VOLUME I
14. CHAPTER XIV
 (continued)
Emma's project of forgetting Mr. Elton for a while made her rather
 sorry to find, when they had all taken their places, that he was
 close to her.  The difficulty was great of driving his strange
 insensibility towards Harriet, from her mind, while he not only sat
 at her elbow, but was continually obtruding his happy countenance
 on her notice, and solicitously addressing her upon every occasion.
 Instead of forgetting him, his behaviour was such that she could
 not avoid the internal suggestion of "Can it really be as my brother
 imagined? can it be possible for this man to be beginning to transfer
 his affections from Harriet to me?--Absurd and insufferable!"--
 Yet he would be so anxious for her being perfectly warm, would be
 so interested about her father, and so delighted with Mrs. Weston;
 and at last would begin admiring her drawings with so much zeal
 and so little knowledge as seemed terribly like a would-be lover,
 and made it some effort with her to preserve her good manners.
 For her own sake she could not be rude; and for Harriet's, in the hope
 that all would yet turn out right, she was even positively civil;
 but it was an effort; especially as something was going on amongst
 the others, in the most overpowering period of Mr. Elton's nonsense,
 which she particularly wished to listen to.  She heard enough
 to know that Mr. Weston was giving some information about his son;
 she heard the words "my son," and "Frank," and "my son,"

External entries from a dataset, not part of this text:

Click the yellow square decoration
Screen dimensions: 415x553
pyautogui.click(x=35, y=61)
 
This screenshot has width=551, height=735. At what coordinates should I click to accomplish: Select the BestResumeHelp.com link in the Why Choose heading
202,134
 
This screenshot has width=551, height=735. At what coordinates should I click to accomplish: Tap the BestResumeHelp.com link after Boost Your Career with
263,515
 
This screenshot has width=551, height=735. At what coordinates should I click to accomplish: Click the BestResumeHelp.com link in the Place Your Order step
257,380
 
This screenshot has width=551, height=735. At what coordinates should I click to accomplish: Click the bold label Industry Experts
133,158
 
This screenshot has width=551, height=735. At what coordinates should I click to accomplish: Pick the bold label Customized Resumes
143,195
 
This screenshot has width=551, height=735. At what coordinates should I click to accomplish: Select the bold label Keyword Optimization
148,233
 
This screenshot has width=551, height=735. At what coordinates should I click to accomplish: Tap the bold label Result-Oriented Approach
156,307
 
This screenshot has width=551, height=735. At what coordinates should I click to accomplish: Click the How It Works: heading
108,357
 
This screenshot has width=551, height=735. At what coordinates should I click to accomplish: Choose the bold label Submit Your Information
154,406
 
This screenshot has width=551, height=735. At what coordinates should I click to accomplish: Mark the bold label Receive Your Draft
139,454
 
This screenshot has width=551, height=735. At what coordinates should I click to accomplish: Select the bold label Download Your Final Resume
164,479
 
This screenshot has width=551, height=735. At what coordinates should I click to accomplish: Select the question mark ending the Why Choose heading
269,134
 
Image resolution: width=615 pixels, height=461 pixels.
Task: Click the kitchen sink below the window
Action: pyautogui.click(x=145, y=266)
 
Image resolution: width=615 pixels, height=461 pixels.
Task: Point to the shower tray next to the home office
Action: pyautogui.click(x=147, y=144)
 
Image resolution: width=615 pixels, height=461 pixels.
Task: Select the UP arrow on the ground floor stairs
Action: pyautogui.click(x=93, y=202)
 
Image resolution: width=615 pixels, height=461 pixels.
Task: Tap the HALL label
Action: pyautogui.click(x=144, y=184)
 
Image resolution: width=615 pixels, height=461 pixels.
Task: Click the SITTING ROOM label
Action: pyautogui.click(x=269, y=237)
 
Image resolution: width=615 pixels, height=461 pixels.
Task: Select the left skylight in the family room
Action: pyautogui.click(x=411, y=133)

 repeated several times over; and, from a few other half-syllables
 very much suspected that he was announcing an early visit from
 his son; but before she could quiet Mr. Elton, the subject was
 so completely past that any reviving question from her would have
 been awkward. 
Now, it so happened that in spite of Emma's resolution of never marrying,
 there was something in the name, in the idea of Mr. Frank Churchill,
 which always interested her.  She had frequently thought--especially since
 his father's marriage with Miss Taylor--that if she were to marry,
 he was the very person to suit her in age, character and condition.
 He seemed by this connexion between the families, quite to belong to her.
 She could not but suppose it to be a match that every body who knew
 them must think of.  That Mr. and Mrs. Weston did think of it, she was
 very strongly persuaded; and though not meaning to be induced by him,
 or by any body else, to give up a situation which she believed more
 replete with good than any she could change it for, she had a great
 curiosity to see him, a decided intention of finding him pleasant,
 of being liked by him to a certain degree, and a sort of pleasure
 in the idea of their being coupled in their friends' imaginations.